Когда мы наблюдаем за морем и сушей, у нас возникает масса вопросов. Ни на один из них мы не знаем ответа. И пока в нас роятся все новые и новые вопросы мы тщетно ищем ответа на самый первый, который задали себе, впервые увидев море с горной вершины. Море и суша. Что здесь картина, а что обрамление?
Партизан, простой, не очень образованный человек, рассказывает, что за три года, которые он провел на войне, ничто не произвело на него такого впечатления, как разоренный и опустошенный городок Купрес.
— Все сожжено. Целого дома нет, и ни одной живой души. Даже кошки. А на каждой улице журчат нетронутые многочисленные чесмы. В полной тишине, особенно ночью, их журчанье точно далекий гром. Жутко.
На исходе солнечного прекрасного дня откуда-то доносится песня. Синяя поверхность спокойного моря быстро принимает цвет вечера, а на горизонте стремительно удаляется большой белый корабль и становится все более похожим на облачко тумана, на прядь дыма без признаков огня.
Белый корабль молниеносно исчезает. Еще мгновение — и он превратится лишь в мысль о нем, в воспоминание, в догадку.

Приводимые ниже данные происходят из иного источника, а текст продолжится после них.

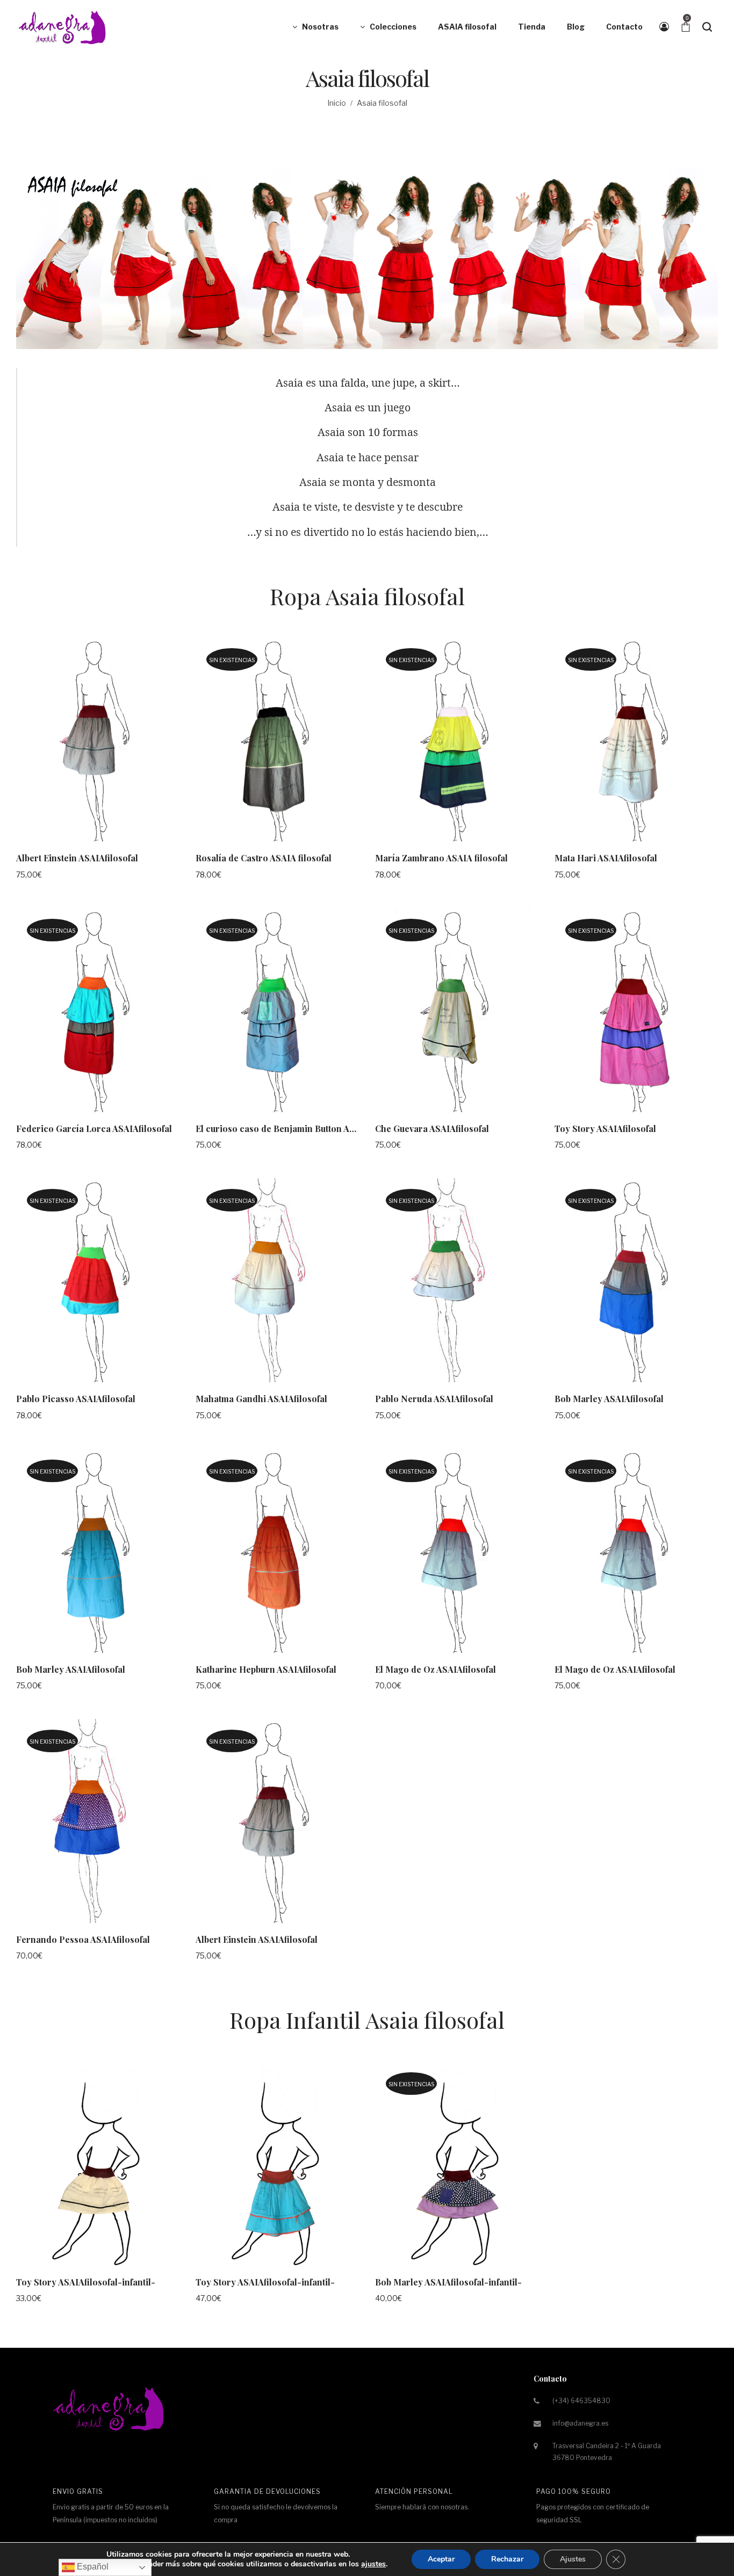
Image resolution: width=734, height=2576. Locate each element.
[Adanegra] (64, 27)
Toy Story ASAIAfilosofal (605, 1128)
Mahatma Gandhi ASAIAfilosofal (261, 1398)
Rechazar (507, 2559)
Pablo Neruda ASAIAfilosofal (434, 1398)
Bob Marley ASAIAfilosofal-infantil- (448, 2282)
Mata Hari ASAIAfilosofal (606, 857)
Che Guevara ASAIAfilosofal (432, 1128)
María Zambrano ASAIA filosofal (441, 857)
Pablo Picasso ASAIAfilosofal (75, 1398)
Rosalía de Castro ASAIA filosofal (264, 857)
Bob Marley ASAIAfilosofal (609, 1398)
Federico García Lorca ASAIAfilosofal (94, 1128)
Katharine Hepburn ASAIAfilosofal (266, 1669)
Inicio (336, 102)
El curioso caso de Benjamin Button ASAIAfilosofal (299, 1128)
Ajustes (573, 2559)
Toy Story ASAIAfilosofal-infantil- (85, 2282)
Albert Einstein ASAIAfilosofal (77, 857)
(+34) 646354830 (581, 2401)
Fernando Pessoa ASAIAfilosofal (83, 1939)
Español (92, 2566)
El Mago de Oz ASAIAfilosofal (435, 1669)
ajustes (373, 2564)
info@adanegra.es (580, 2423)
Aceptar (441, 2559)
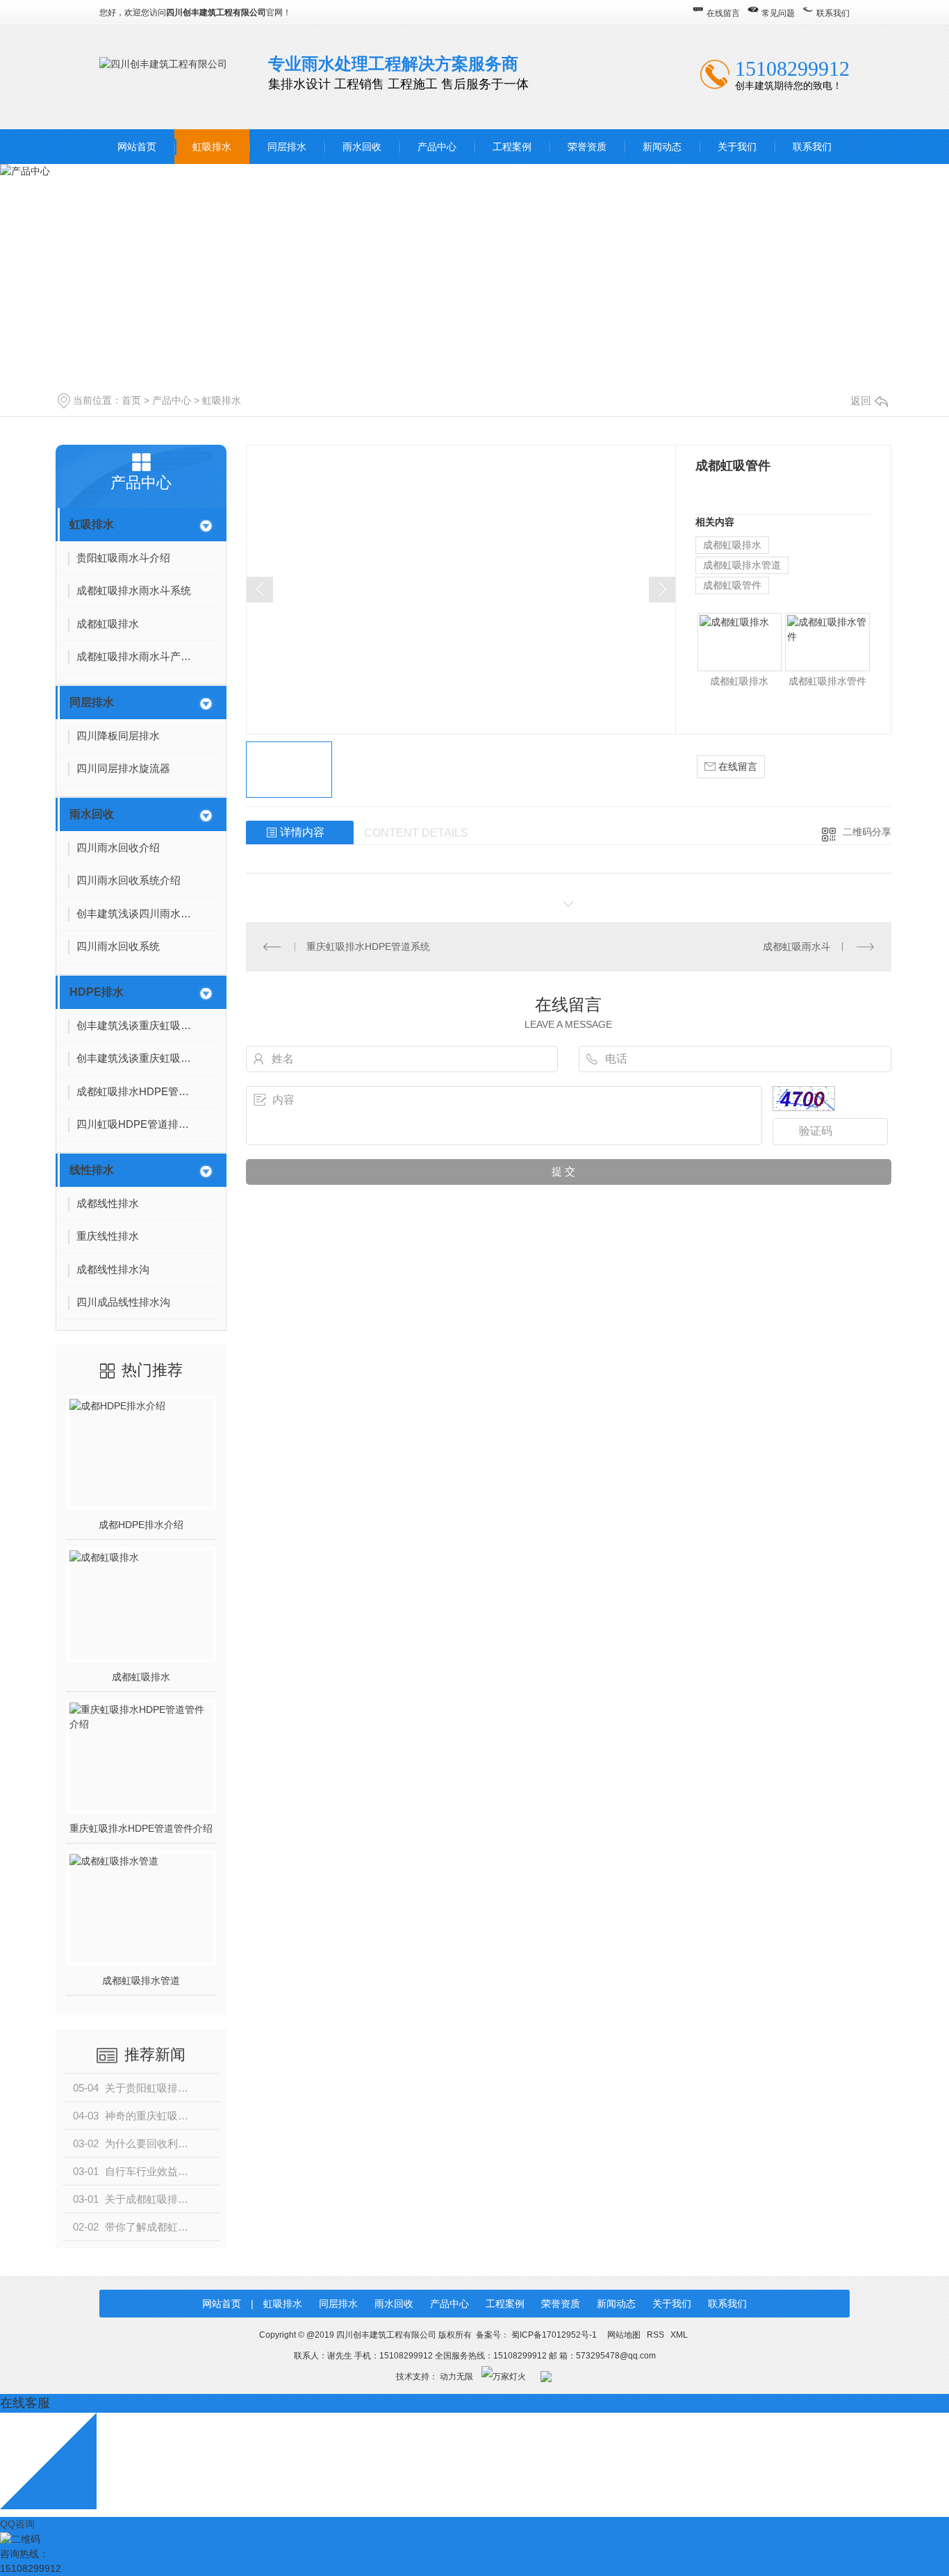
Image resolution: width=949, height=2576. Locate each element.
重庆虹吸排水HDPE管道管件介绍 (141, 1828)
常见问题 (778, 13)
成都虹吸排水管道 (141, 1980)
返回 (860, 401)
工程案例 (512, 146)
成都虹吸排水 (141, 1676)
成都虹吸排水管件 (827, 681)
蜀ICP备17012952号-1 (554, 2335)
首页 (131, 400)
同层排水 (286, 146)
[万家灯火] (503, 2376)
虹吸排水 (211, 146)
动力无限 (456, 2376)
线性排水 (91, 1170)
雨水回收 (362, 146)
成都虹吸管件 (732, 585)
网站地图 (624, 2335)
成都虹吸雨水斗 (797, 946)
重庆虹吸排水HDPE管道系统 (368, 946)
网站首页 (136, 146)
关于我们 (737, 146)
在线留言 (723, 13)
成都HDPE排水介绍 (141, 1524)
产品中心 (437, 146)
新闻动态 (662, 146)
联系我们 (833, 13)
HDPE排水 (96, 992)
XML (679, 2335)
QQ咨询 (17, 2523)
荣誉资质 (587, 146)
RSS (656, 2335)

Взобравшись на скалу, видишь перед собой полукруг широкого морского залива и во всю длину его резкую черту моря, точно туго натянутый шнур сапфирного цвета, на котором фантазия начинает свой невидимый и беззвучный танец. Залитый светом чудесный простор составлен из неоглядной пучины и чистого неба, и на нем ни облачка, ни всплеска, ни корабля на горизонте. Светлая пустыня, чреватая всевозможными переменами пустота. Глядишь на нее — а перед тобой возникают неожиданные и невероятные видения, которые видишь только ты и над которыми преходящее не имеет власти, ибо они зарождаются и умирают в одно и то же мгновение, между их появлением и исчезновением нет ни малейшего разрыва, время не в силах пустить в ход свой разрушающий микроб. Они возникают и исчезают в течение одной и той же вспышки: они не длятся, и они вечны, поскольку вечно сменяются и, значит, не подлежат действию закона всеобщего умирания.